I also prepped a few sets of cables with JST "connector housings" on one end and male header pins on the other end.
![D2CIM-DVUSB JST Cables](../../images/d2cim-dvusb_JST_Cables.thumbnail.jpg)
In other news, in doing some digging, it appears as though the Cypress CY7C68013 on this board is connected A0-A15 to the flash chip, which has 8 times the address space of the 8051 in the 68013. To that end, they have some GPIO stuck to the highest three bits of the flash.
U1 | U2 |
---|---|
PD5/FD13 | A16 |
PD6/FD14 | A17 |
PD7/FD15 | A18 |
The EA pin of the 68013 is also tied strongly to ground, which means it's using the internal 16KB of RAM is being used for code and data. I also found that the I2C bus was connected to a 64KB SOIC flash chip. I hot-aired that off the board and wired it up to some ribbon cable with a 10pin IDC connector on it that fits directly into my BusPirate 3.6.

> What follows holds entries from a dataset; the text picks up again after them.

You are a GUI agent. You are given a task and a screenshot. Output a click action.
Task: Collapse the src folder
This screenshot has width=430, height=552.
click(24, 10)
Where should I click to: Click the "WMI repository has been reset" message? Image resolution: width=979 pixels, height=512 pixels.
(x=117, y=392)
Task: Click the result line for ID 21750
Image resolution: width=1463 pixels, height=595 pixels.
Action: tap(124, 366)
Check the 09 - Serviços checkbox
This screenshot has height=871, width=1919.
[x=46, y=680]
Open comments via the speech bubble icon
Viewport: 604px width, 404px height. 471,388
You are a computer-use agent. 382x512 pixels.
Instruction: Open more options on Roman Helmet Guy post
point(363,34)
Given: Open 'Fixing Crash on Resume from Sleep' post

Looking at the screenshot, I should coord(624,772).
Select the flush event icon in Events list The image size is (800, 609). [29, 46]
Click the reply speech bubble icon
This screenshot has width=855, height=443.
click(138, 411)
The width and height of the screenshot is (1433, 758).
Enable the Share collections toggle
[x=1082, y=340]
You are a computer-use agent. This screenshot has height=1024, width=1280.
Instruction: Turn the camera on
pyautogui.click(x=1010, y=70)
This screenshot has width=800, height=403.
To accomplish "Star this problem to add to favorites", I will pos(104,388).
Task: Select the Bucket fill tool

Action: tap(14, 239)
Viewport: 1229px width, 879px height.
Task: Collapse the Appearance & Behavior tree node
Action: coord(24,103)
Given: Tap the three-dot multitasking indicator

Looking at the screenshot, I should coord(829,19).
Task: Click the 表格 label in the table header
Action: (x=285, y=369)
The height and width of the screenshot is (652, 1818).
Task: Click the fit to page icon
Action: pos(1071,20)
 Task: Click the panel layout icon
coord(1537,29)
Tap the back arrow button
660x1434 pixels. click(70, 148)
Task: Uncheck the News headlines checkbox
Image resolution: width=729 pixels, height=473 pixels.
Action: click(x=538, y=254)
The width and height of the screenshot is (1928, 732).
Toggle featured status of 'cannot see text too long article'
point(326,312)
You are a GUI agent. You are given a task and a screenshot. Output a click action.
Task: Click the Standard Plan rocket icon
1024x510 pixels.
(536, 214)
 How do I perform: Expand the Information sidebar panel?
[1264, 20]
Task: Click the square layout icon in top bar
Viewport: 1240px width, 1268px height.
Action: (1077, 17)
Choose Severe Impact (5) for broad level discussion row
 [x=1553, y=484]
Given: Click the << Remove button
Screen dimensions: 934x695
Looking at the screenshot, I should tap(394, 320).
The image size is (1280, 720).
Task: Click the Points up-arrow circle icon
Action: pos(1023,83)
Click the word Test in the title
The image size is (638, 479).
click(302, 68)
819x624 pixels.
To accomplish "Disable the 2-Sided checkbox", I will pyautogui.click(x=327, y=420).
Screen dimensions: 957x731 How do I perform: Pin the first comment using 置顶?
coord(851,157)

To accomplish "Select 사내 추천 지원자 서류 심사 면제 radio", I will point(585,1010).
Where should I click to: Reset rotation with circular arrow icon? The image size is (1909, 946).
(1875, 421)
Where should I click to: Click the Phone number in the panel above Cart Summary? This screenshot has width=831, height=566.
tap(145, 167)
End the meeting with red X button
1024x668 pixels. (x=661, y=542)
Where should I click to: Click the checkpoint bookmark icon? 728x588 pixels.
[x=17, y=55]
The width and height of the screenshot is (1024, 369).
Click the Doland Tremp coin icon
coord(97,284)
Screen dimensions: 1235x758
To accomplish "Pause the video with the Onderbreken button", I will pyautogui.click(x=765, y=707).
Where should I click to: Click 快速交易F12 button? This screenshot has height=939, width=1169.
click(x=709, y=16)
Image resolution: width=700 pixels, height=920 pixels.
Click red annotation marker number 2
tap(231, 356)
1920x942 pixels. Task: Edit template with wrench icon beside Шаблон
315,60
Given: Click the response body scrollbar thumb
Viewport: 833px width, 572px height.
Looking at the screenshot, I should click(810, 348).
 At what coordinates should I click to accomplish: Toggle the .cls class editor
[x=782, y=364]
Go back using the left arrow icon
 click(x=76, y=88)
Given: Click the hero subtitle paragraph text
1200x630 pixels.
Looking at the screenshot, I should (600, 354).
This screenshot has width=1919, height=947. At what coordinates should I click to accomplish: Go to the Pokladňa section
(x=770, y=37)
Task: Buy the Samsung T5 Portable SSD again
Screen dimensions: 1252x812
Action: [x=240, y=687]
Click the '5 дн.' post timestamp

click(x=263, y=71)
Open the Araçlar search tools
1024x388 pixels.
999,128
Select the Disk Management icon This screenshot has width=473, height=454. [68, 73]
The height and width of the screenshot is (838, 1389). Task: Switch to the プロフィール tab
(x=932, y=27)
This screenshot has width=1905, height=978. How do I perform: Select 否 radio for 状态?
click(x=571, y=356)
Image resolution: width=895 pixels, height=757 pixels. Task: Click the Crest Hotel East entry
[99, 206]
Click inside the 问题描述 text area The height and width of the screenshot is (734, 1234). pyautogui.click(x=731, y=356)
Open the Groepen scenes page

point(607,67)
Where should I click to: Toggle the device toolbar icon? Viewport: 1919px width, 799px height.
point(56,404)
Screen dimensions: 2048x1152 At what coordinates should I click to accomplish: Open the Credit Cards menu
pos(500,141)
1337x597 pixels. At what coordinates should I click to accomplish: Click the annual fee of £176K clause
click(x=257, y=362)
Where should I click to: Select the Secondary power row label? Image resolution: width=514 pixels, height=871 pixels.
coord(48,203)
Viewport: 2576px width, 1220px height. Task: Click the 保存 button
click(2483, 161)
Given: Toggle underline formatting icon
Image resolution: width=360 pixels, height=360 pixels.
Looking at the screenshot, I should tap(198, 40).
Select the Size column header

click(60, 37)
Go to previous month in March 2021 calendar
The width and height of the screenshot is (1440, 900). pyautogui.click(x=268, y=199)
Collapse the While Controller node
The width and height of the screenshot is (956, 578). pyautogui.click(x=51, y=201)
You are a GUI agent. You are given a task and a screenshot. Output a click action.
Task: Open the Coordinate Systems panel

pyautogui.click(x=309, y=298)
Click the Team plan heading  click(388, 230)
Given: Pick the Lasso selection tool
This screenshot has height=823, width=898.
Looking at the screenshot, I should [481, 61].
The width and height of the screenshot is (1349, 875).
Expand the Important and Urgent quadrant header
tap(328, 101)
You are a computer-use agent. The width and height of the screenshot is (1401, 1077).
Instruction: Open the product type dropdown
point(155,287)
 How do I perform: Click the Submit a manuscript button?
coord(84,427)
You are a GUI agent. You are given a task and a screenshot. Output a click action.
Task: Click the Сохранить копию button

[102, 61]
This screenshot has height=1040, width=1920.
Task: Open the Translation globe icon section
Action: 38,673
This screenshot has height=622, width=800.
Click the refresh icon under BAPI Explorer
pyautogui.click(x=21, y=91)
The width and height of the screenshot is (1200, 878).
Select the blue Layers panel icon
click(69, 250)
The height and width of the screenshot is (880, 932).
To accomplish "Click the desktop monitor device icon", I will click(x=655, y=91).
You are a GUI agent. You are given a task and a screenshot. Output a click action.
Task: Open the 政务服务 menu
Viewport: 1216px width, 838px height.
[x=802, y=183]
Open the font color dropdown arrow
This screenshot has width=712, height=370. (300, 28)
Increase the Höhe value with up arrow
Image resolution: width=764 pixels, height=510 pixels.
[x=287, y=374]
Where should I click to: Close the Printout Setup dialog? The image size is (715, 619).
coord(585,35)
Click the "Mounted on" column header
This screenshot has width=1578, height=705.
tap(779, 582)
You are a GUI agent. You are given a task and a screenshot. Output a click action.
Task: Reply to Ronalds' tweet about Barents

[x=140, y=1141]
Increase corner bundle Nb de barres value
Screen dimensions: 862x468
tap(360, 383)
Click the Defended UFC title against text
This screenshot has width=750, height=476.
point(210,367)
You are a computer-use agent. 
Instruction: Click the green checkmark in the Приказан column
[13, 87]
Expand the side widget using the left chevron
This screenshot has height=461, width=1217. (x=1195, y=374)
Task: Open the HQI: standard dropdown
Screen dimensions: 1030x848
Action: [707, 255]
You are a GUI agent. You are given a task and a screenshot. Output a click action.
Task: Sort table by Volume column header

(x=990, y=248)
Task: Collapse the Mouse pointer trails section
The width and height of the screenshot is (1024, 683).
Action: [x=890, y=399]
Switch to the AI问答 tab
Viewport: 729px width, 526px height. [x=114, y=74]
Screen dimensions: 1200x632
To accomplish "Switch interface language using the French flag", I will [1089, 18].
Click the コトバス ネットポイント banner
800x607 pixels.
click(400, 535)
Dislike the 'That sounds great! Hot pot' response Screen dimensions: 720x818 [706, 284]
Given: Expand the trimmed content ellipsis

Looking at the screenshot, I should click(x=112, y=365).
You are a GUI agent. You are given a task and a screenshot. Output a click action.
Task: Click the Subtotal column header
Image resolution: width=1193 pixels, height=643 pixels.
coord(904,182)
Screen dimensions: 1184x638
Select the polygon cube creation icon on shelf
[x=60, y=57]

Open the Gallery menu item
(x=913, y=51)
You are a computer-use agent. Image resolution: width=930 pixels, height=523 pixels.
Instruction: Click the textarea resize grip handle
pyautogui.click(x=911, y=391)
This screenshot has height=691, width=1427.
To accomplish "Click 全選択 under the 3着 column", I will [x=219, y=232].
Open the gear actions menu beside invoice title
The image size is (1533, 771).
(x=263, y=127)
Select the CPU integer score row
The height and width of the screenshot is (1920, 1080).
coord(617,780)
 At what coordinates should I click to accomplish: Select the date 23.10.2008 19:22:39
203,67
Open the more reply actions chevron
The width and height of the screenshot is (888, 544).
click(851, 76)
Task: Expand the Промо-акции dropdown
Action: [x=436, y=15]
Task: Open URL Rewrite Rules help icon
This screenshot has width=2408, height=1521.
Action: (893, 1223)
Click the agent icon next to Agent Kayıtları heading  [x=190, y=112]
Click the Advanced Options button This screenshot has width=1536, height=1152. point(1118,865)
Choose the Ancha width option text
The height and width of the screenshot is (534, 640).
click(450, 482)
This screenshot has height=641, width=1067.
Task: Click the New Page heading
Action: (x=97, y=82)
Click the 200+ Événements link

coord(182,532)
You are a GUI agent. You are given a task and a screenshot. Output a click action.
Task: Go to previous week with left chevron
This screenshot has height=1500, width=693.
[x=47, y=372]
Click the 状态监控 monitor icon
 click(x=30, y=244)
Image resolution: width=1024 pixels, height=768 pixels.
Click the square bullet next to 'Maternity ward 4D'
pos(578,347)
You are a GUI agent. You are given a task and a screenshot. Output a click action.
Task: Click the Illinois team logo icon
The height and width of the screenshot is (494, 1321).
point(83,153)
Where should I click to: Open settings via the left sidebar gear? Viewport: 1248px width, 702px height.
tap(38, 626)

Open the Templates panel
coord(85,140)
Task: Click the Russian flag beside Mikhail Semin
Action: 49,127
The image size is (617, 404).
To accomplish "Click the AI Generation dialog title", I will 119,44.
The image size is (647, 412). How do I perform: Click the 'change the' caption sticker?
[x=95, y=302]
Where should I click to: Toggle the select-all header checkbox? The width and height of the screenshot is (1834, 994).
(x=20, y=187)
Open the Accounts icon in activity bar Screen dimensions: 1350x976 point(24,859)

![D2CIM-DVUSB Bus Pirate flash assembly](../../images/d2cim-dvusb_BP_flash.thumbnail.jpg)
Dumping the chip seems to give me 4 copies of the same 16KB of data. I'm not sure if they've programmed it 4 times or if I have the part number wrong and it's only a 16KB flash chip. In either case, I'll be trying to determine what the code is doing.